Au moment des événements de mai 1968, j’étais bien avant les autres une rebelle confirmée. Ma révolution à moi avait eu lieu en avril 1962, dans la nuit pascale. Parmi ceux qui criaient dans la rue « liberté » j’ai reconnu sans peine ce que j’avais été avant mon baptême et, surtout, en lisant les journaux remplis des idées à la mode contre l’autorité, contre la vraie morale et contre tout principe civilisateur venant de la tradition, bonne ou mauvaise.
Dans mon pays natal, les U.S.A. avant 1960, ces idées destructrices étaient déjà élaborées et j’étais un témoin vivant du « siècle des lumières » de l’époque comme ceux qui vivaient avant la Révolution française. Mais en fait, je m’étais révoltée bien plus que ceux qui manifestaient sur les boulevards aux pavés arrachés du Quartier Latin : d’abord, contre l’hypocrisie du relativisme éthique qui régnait sur les relations humaines, contre la révolution sexuelle qui détruisait l’amour, contre le nihilisme de la philosophie ambiante et enfin contre le mercantilisme auquel tout phénomène humain semblait avoir été assujetti. En vérité, tout cela s’est produit pour moi avant mai 1968. Les « événements » en France, mon pays d’adoption, me paraissaient donc du « déjà vu » comme dans une vaste opération de contre-publicité.
Oui, contre-publicité. Alors que tout s’écroulait dans le monde des soi-disant valeurs, j’ai rencontré l’homme de ma vie et nous nous sommes mariés, bien qu’une telle idée ne fut pas l’idéal de l’amour libre de la pensée unique. Mai 1968 nous poussa à combattre la révolution sexuelle par la fidélité, à défier la contraception et l’avortement par les naissances de nos neuf enfants, à adhérer à l’Eglise catholique malgré les âmes moqueuses qui voulaient ébranler l’édifice sans rien savoir, et enfin à nous installer à la campagne, bien avant les écolos hirsutes, pour vivre dans davantage de simplicité, plus près de Dieu.
En 1968 cependant, la vie quotidienne était parsemée de nouvelles alarmantes. Une grève générale d’un mois arrêta l’économie de la France. Pour les intellectuels à Paris qui étaient à pied, ce n’était pas un problème, mais pour la France « moyenne » et rurale, chaque jour portait de plus en plus d’incertitudes. Plus de transports, plus de banques, plus d’approvisionnement, plus d’école, hôpitaux au ralenti. Inquiétudes pour la paix civile à l’intérieur du pays ainsi qu’aux frontières. Une situation idéale pour provoquer une invasion étrangère (la guerre froide n’était pas encore terminée et la guerre du Vietnam battait son plein). Les étudiants inconscients s’affalaient sur les chaussées parisiennes qu’ils n’avaient pas encore éventrées en scandant des âneries ou en brandissant une pancarte « Interdit d’interdire ».

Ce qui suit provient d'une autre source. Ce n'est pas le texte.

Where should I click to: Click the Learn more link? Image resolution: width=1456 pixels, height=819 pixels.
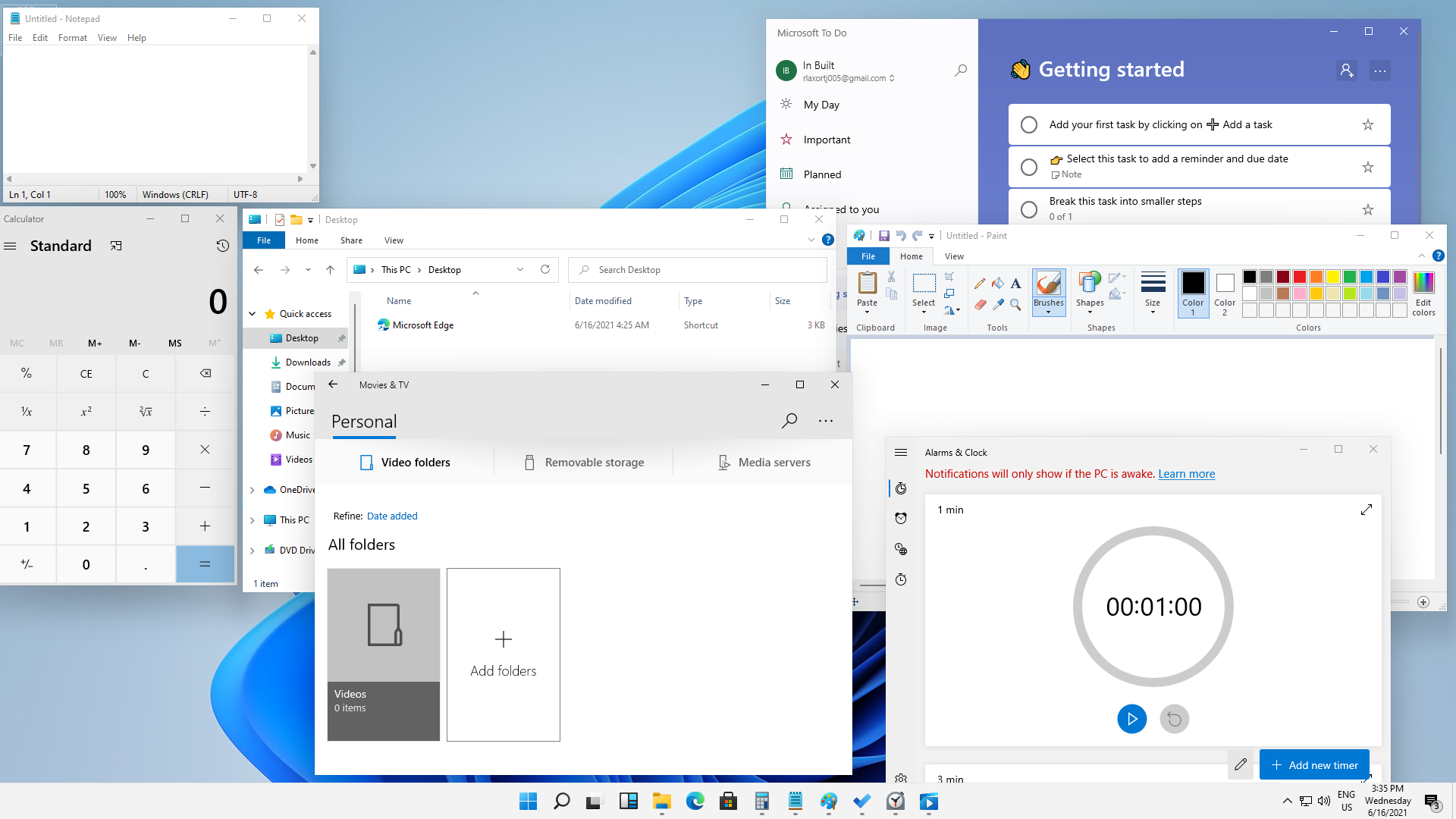[x=1186, y=474]
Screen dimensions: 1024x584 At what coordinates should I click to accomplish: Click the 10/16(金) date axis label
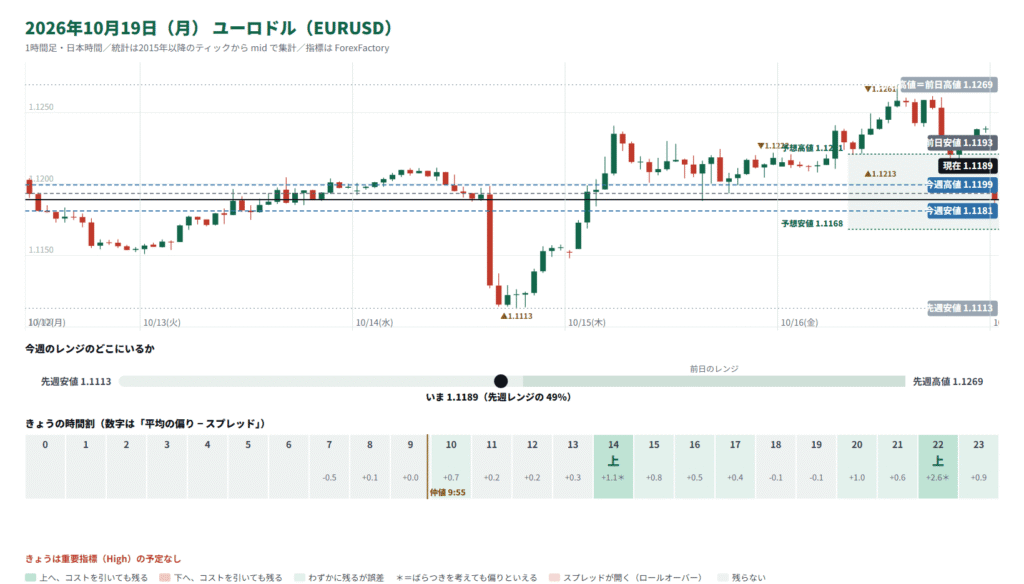click(799, 323)
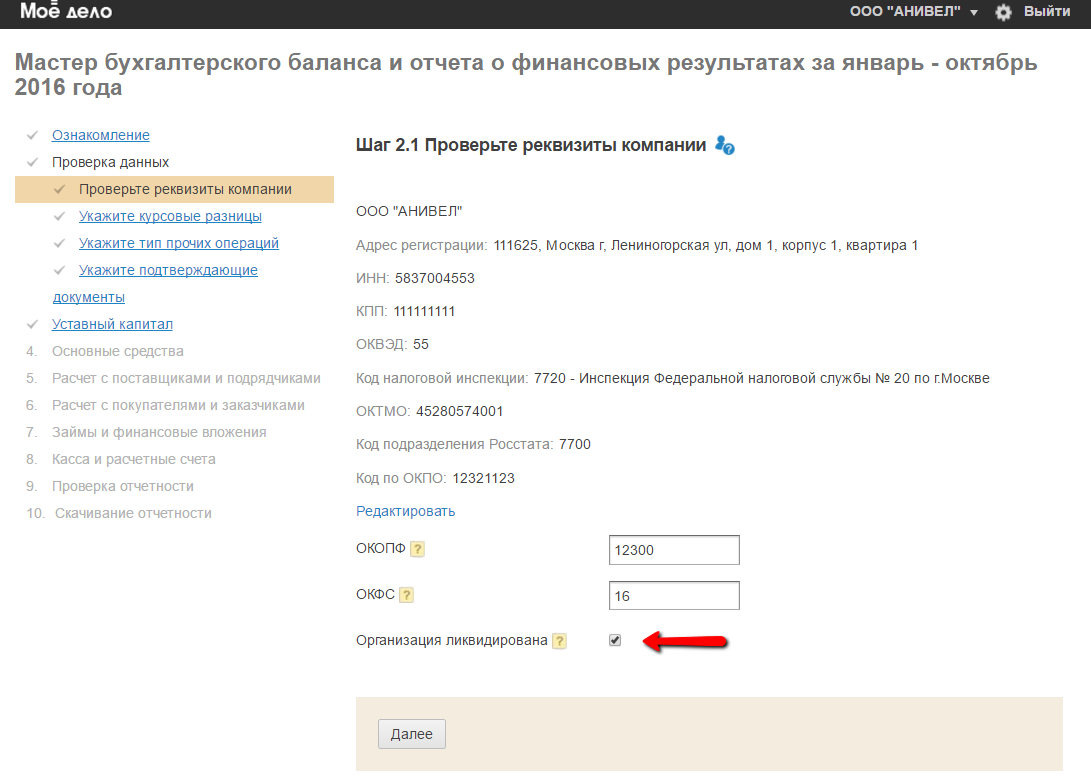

Deux ans auparavant, encore étudiante en sciences à Jussieu, quelques malabars avaient barré l’entrée des amphithéâtres comme en une répétition générale pour ce qui allait venir en 1968. J’ai essayé de discuter avec eux en soulignant la chance qu’ils avaient d’avoir l’université quasiment gratuite alors qu’en Amérique nos parents se tuaient au travail pour payer nos études. Mais je me suis vite rendu compte que ces sbires n’étaient pas concernés par les faits. On avait seulement loué leurs muscles et leurs grandes gueules. A l’intérieur, les délégués de classe étaient souvent ceux qui travaillaient le moins.
Le pire était encore à venir. Dans les années qui ont suivi, malgré un certain ordre rétabli, la société française avait remplacé tout ce qui avait constitué son génie propre admiré de tant de pays, par des contre valeurs en essayant de convaincre les gens que le laid valait mieux que le beau, que le vrai n’était pas le vrai et que le bien était toujours relatif, quand ce n’était qu’une question de goût.
Aujourd’hui, 50 ans plus tard, la plupart des erreurs de mai 1968 ont été intégrées dans la société actuelle. Certains ont perdu le précieux mode d’emploi de l’amour et de la vraie morale qui vient de Dieu. Comment faire alors pour la jeunesse? Personnellement, contre tous les excès, je recommande les sacrements ou les fonts baptismaux qui m’ont donné une seconde vie. Par ailleurs, ce que nos penseurs d’hier ont oublié est que l’amour et la confiance dans la foi sont les vraies clés du bonheur.